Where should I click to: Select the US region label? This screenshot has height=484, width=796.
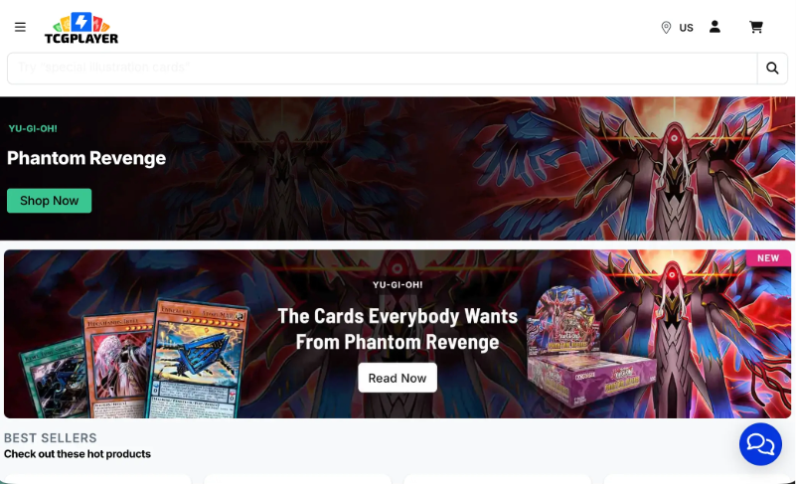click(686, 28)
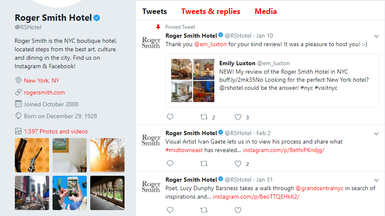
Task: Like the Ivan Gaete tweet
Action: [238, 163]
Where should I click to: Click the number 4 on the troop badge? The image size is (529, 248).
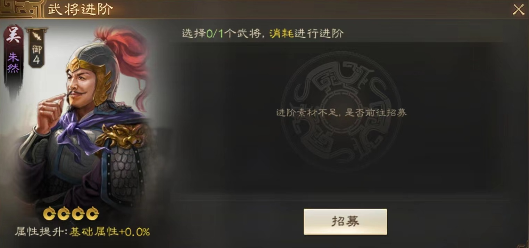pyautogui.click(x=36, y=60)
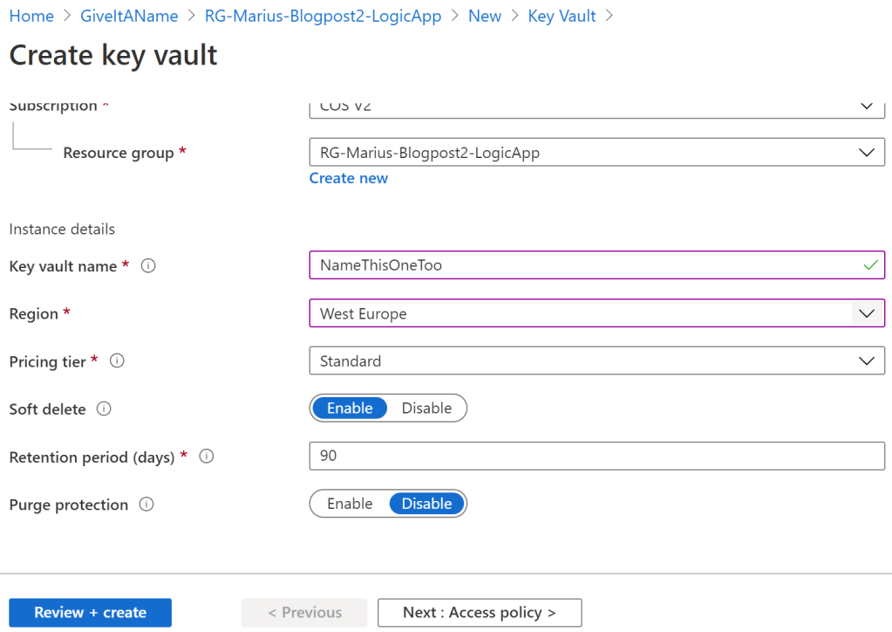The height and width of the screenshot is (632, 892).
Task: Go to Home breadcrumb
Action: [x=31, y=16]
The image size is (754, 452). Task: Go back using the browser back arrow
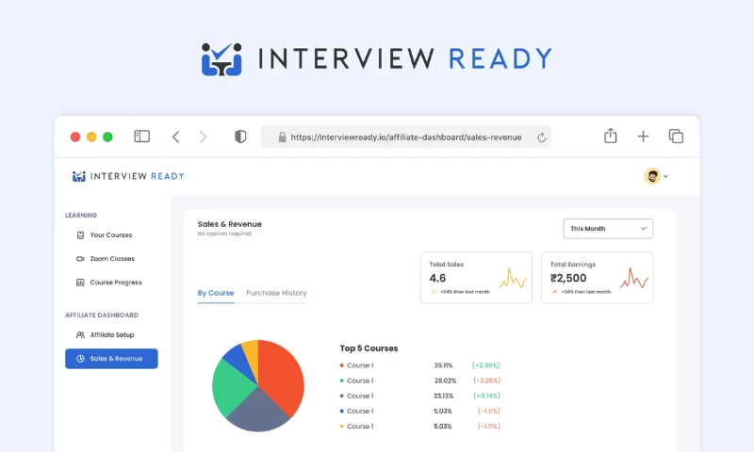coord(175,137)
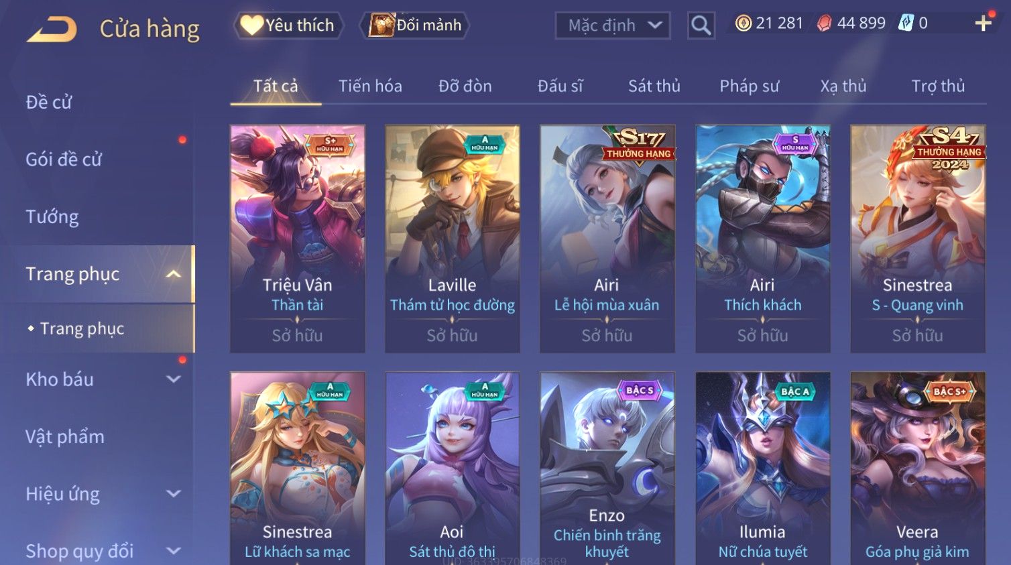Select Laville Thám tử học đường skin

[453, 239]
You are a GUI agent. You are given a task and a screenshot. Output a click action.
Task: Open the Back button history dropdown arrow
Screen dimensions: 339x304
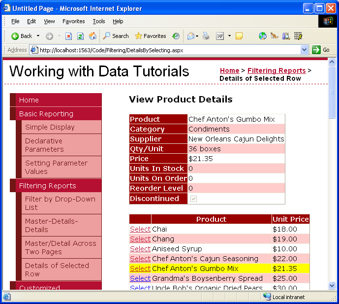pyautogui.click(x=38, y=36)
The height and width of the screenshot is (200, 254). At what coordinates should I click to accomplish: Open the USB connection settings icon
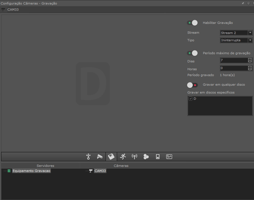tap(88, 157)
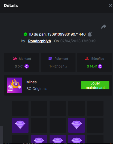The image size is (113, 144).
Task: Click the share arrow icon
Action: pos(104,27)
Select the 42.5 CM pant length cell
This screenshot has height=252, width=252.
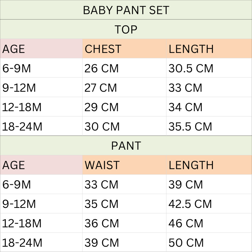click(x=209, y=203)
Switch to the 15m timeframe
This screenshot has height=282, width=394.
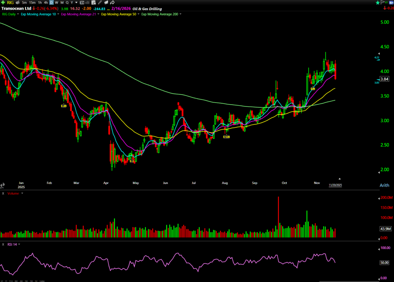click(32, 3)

━━━━

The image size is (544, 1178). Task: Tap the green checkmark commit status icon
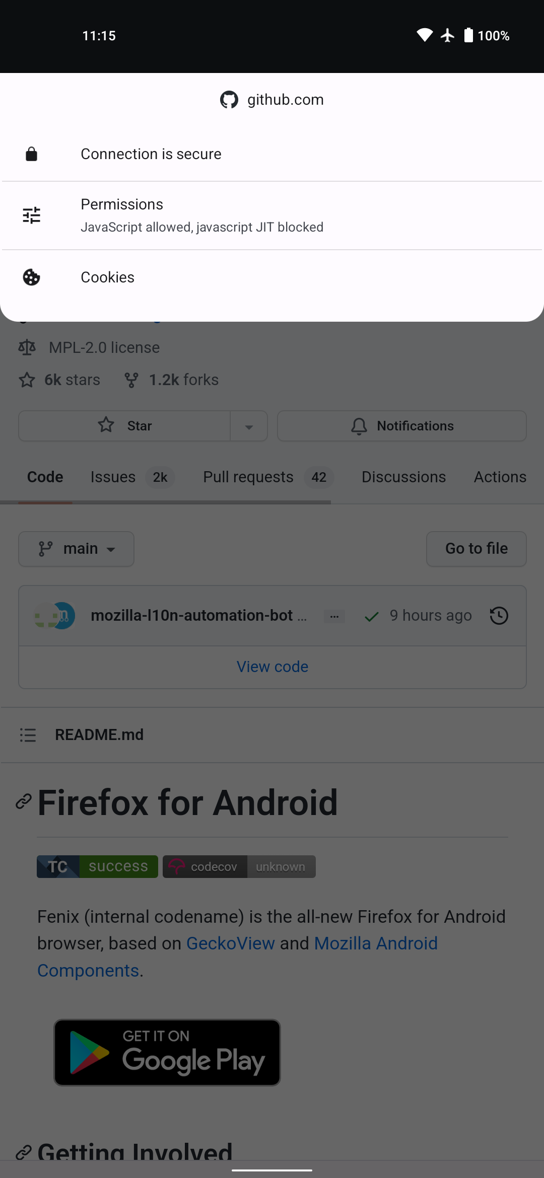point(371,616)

━━━━

WRITTEN PROBLEM
Reproduce verbatim everything from the line containing "Where should I click to: Select" down to the line containing "Action: [238, 163]", both of those lines included. Omit the pictures from your answer.

EXERCISE RESPONSE
Where should I click to: Select the US region label? This screenshot has height=484, width=796.
click(686, 28)
Task: Like the Ivan Gaete tweet
Action: [238, 163]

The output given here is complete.